К знанью был Бахрама разум с детства устремлен.

Как достойно сыну шаха, был он обучен.

Изучал Бахрам арабский, греческий язык.

Старый маг его наставил тайне древних книг.

Сам Мунзир, многоученый и разумный шах,

Объяснял ему созвездий тайны в небесах.

Ход двенадцати созвездий и семи светил

Ученик его прилежный вскоре изучил.

Геометрию постиг он, вычислял, чертил.

Алмагест и сотни прочих таинств изучил.

Он, ночами наблюдая звездный небосвод,

Стал читать светил движенье и обратный ход.

Ум его величьем мира стройным был объят.

Знанья перед ним раскрылись, как бесценный клад.

И, увидя в восхищенье, что его Бахрам

Зорок мыслью, в постиженье знания упрям,

Все, что разум человека за века постиг,

Все, чем стал он перед небом и землей велик, —

Все Мунзир законов стройных кругом вместе слил

И, как книгу, пред Бахрамом наконец открыл.

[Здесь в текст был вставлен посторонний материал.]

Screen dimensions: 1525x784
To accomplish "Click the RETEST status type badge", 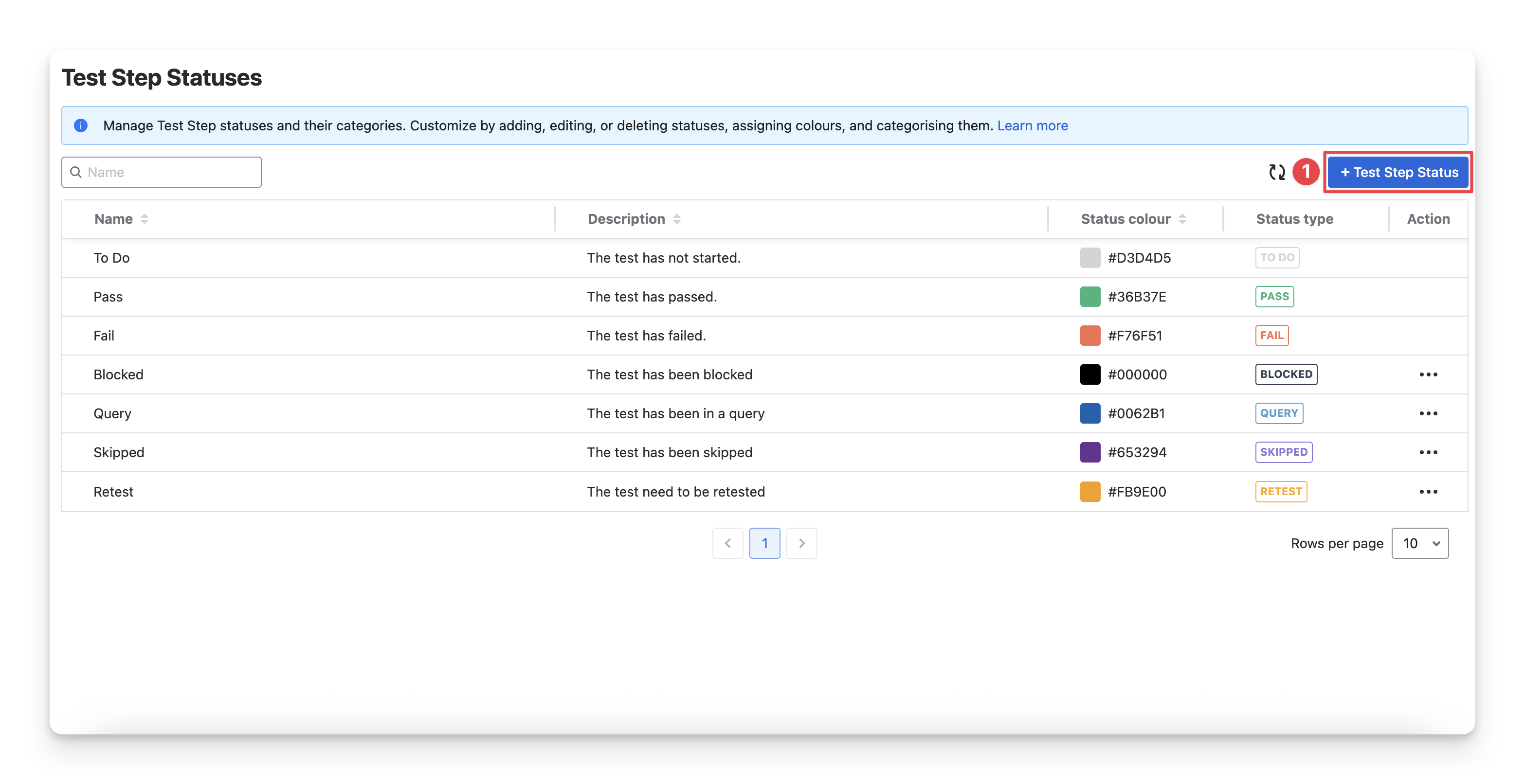I will pyautogui.click(x=1281, y=492).
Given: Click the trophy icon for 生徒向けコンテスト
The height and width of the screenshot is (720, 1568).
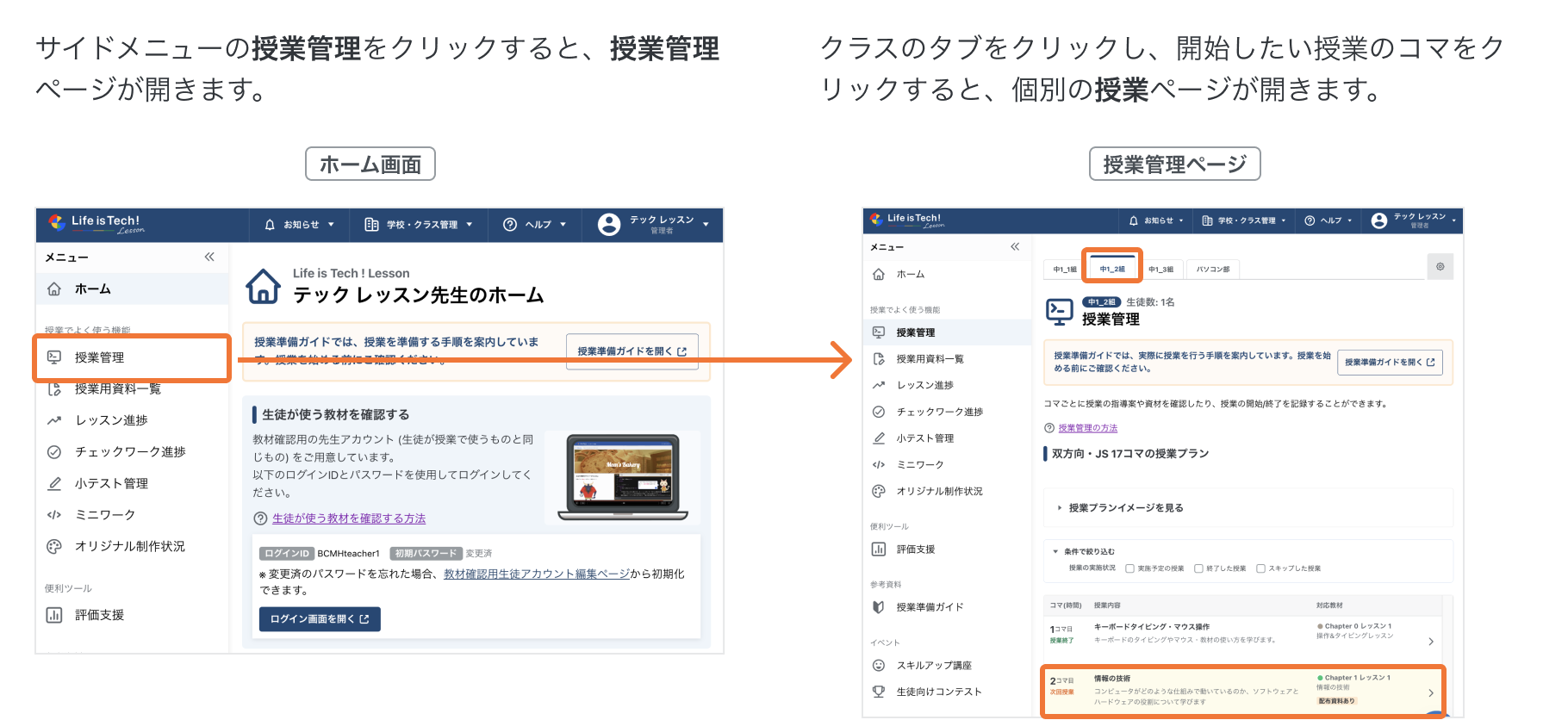Looking at the screenshot, I should point(879,692).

И Бахрам, учась прилежно, стал в конце концов

Искушен во всех науках — даре мудрецов.

Были внятны все таблицы звездные ему,

Сокровенное он видел сквозь ночную тьму.

Астролябией и стержнем юга он владел,

Он узлы деяний неба развязать умел.

И когда наукой книжной был он умудрен,

Боевым владеть оружьем стал учиться он.

Он игрою в мяч, искусством верховой езды

Мяч выигрывал у неба и его звезды.

А когда в степи он ветер начал обгонять,

На волков и львов с арканом начал выезжать.

А в степи заря рассвета и лучи ее

Пред копьем его бросали на землю копье.

Вскоре он в стрельбе из лука равного не знал,

Птицу в высоте небесной он стрелой пронзал.